After Watergate and corporate abuses in the early 1970s, Congress passed the Foreign Corrupt Practices Act. One part of the act prohibits CEOs from using corporate treasuries as their own political war chests. News Corp. and other companies are required to have internal controls to protect against just such abuse. Companies must therefore be careful that they have internal controls in place to ensure that political contributions are in fact made for a business purpose.
The News Corp. donation highlights the need for more controls on corporate political donations. For example, Congress could determine that political donations by corporations are considered constructive dividends to shareholders (a tax that could be paid by the corporation) or could potentially require corporations to pay tax on political contributions at 35 percent instead of at its effective rate. This would somewhat equate the tax situation facing corporations with that of citizens who do not control a corporation (this is especially true for closely held corporations).
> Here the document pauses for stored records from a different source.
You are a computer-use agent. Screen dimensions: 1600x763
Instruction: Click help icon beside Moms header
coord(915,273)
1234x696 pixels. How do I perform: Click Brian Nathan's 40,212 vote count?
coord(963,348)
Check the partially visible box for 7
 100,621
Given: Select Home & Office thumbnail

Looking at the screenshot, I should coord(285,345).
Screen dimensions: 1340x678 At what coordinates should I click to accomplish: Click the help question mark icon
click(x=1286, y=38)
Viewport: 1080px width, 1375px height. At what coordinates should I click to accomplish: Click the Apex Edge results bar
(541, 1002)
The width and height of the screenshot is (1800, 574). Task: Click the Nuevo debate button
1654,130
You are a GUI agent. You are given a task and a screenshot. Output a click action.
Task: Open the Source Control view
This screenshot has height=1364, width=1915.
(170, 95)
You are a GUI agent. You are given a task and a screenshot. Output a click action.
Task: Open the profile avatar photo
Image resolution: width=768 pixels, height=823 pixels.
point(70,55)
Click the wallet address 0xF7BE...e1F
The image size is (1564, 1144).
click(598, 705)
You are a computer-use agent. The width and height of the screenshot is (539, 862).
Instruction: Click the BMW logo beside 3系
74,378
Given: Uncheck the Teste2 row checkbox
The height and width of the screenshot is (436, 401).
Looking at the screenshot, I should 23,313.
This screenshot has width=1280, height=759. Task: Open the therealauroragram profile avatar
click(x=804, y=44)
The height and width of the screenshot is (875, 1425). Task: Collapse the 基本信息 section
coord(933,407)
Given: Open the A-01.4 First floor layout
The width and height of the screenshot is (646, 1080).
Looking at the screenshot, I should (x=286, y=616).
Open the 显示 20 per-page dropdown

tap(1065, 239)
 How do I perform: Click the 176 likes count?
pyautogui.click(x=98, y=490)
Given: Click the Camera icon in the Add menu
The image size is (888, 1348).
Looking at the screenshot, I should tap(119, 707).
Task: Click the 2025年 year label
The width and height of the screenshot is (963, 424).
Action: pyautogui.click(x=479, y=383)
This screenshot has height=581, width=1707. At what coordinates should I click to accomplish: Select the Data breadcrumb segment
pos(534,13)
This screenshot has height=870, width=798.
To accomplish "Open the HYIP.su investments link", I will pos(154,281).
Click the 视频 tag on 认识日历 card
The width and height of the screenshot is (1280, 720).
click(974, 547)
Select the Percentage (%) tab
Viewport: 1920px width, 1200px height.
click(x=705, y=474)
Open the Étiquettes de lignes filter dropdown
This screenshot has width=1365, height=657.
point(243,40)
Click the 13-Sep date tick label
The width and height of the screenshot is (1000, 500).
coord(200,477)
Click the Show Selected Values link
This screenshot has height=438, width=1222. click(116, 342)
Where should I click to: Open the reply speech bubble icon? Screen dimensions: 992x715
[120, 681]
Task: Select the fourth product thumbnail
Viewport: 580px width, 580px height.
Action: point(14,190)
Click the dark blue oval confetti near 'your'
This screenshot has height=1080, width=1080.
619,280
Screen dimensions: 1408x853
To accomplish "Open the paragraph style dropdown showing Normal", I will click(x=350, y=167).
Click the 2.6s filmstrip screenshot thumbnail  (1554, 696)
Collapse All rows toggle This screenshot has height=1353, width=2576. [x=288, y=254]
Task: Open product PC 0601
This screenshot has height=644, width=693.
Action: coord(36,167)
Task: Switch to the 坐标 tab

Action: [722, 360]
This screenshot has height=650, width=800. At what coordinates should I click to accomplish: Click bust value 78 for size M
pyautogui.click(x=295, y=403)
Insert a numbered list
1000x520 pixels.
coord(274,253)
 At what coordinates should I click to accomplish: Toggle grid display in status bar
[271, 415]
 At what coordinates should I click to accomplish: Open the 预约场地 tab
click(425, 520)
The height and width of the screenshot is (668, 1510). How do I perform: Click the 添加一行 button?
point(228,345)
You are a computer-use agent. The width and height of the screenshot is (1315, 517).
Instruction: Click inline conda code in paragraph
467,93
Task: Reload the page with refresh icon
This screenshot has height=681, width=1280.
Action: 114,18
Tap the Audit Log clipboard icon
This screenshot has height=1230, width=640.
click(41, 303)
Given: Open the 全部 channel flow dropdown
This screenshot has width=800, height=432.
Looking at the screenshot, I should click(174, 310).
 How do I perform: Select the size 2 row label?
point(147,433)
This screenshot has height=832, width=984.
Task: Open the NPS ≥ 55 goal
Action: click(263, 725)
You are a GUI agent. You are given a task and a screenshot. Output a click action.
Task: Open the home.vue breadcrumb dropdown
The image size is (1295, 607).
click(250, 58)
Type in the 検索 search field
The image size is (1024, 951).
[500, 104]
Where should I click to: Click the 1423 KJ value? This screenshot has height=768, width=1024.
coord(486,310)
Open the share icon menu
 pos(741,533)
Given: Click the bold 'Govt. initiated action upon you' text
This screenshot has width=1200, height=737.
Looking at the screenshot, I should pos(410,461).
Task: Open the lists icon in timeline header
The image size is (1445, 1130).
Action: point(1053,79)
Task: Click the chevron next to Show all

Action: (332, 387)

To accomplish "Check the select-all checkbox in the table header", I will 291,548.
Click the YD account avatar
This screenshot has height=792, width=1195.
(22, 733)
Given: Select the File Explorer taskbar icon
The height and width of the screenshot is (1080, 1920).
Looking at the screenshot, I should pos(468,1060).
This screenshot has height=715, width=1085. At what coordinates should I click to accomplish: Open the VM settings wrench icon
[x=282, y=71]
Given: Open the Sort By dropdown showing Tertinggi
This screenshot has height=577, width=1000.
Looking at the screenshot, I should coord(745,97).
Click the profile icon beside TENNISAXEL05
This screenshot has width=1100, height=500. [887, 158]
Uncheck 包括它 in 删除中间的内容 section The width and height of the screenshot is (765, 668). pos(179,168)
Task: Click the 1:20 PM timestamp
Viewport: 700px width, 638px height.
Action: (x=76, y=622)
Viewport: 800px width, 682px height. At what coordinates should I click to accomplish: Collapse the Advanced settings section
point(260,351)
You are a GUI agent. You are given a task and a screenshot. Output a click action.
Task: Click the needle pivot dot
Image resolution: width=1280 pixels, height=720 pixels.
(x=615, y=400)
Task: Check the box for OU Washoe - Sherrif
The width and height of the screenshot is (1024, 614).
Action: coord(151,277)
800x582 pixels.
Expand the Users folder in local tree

Congress could also amend the Foreign Corrupt Practices Act and require shareholder approval before corporations could make political contributions. Finally, Congress or the Securities and Exchange Commission could require that corporations report these contributions on their quarterly reports.
The recent Supreme Court decision in Citizens United has created a free-for-all with regard to corporate contributions for political advocacy. The Wild Wild West is now in Washington, D.C. There are few rules and checks on the potential abuse by corporations. However, several first steps putting corporate donations on par with individual donations and requiring shareholders of corporations to approve any political contribution over a certain amount will help ensure that corporations are actually operating on behalf of the shareholders and not on behalf of an executives friend.
Donald B. Tobin is a professor of law at the Ohio State University Moritz College of Law and is an expert on the intersection of tax and campaign finance laws. Tobin previously worked on Capitol Hill and served in the tax division of the Justice Department.